• [PROBLEM REQUIREMENTS]:
In the stretch from the line containing "Screen dimensions: 418x460" through the end of the records, change "dropdown" to "menu" and write those lines out again with nothing else altered. Leave the pictures out.
========
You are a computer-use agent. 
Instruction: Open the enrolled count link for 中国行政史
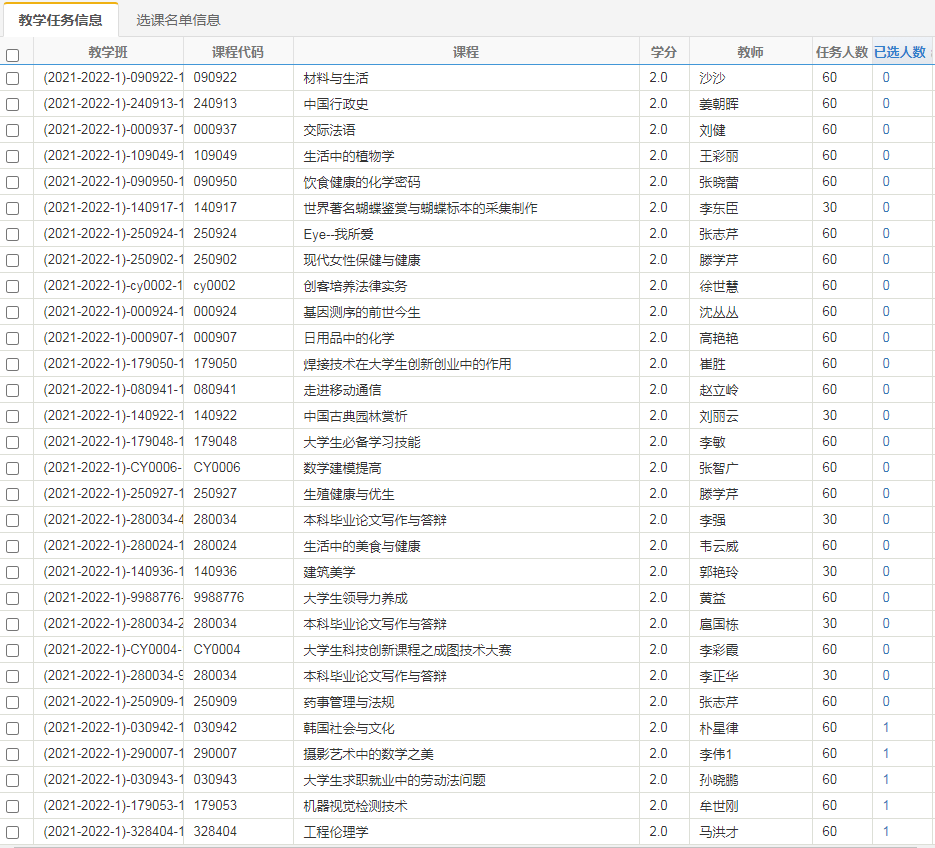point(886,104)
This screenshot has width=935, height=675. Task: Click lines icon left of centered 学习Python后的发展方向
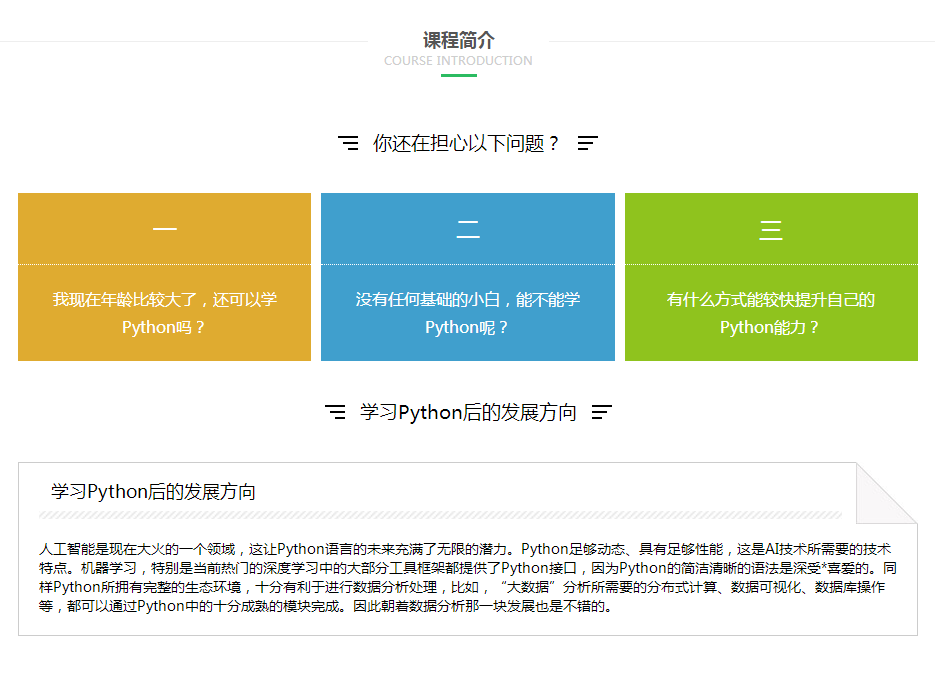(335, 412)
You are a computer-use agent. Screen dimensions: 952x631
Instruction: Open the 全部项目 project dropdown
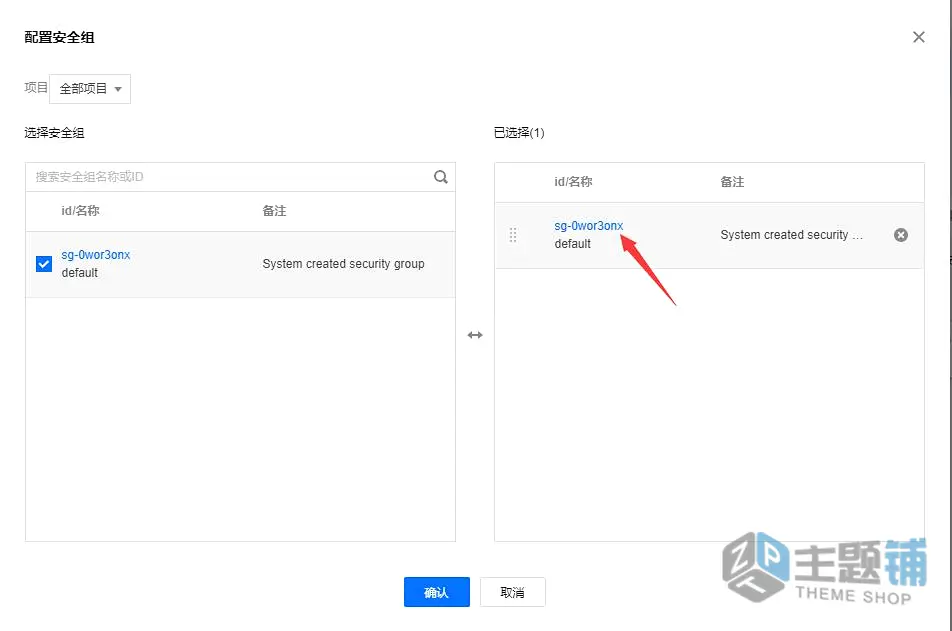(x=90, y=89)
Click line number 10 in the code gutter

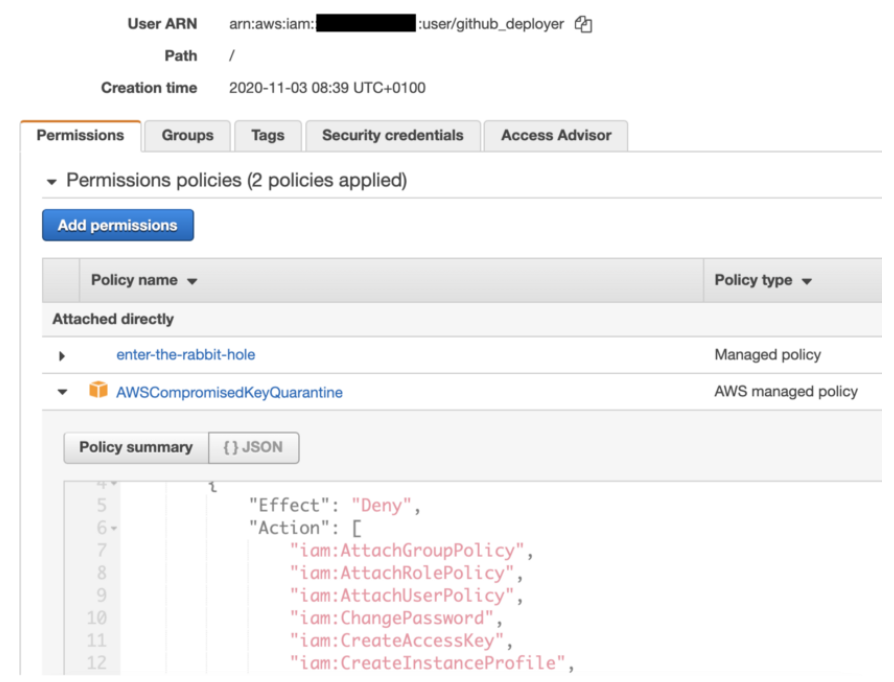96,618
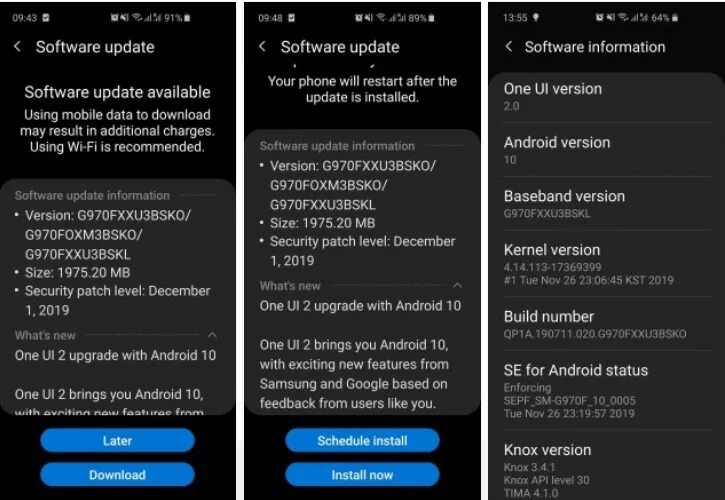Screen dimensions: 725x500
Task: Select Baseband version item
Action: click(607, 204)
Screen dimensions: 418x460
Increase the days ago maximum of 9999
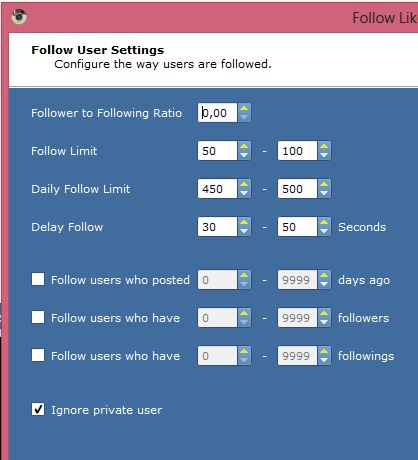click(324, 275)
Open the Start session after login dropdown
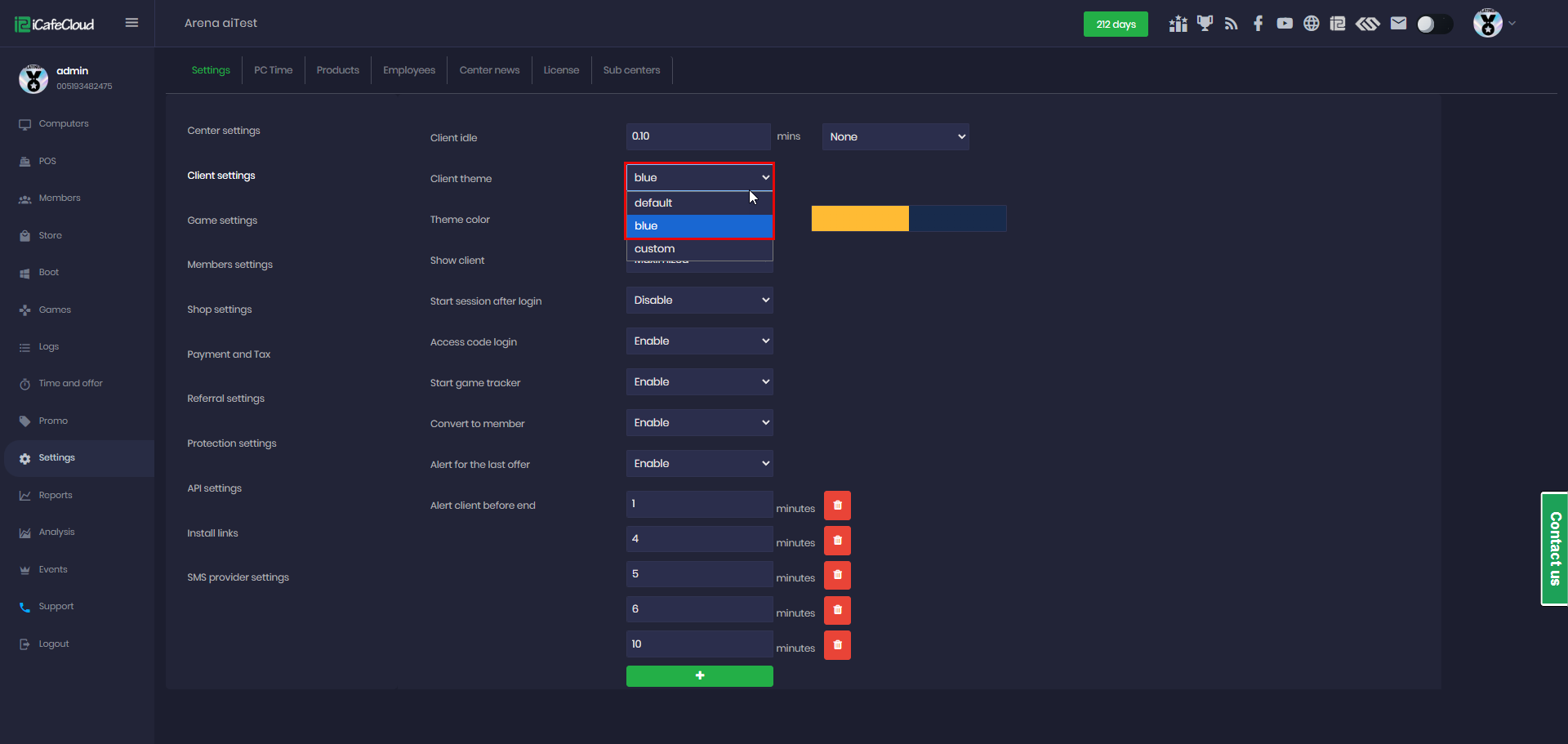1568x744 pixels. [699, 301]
========
• [SOLUTION BELOW]:
Screen dimensions: 418x460
Increase the days ago maximum of 9999
click(324, 275)
Open the Start session after login menu
1568x744 pixels. [699, 301]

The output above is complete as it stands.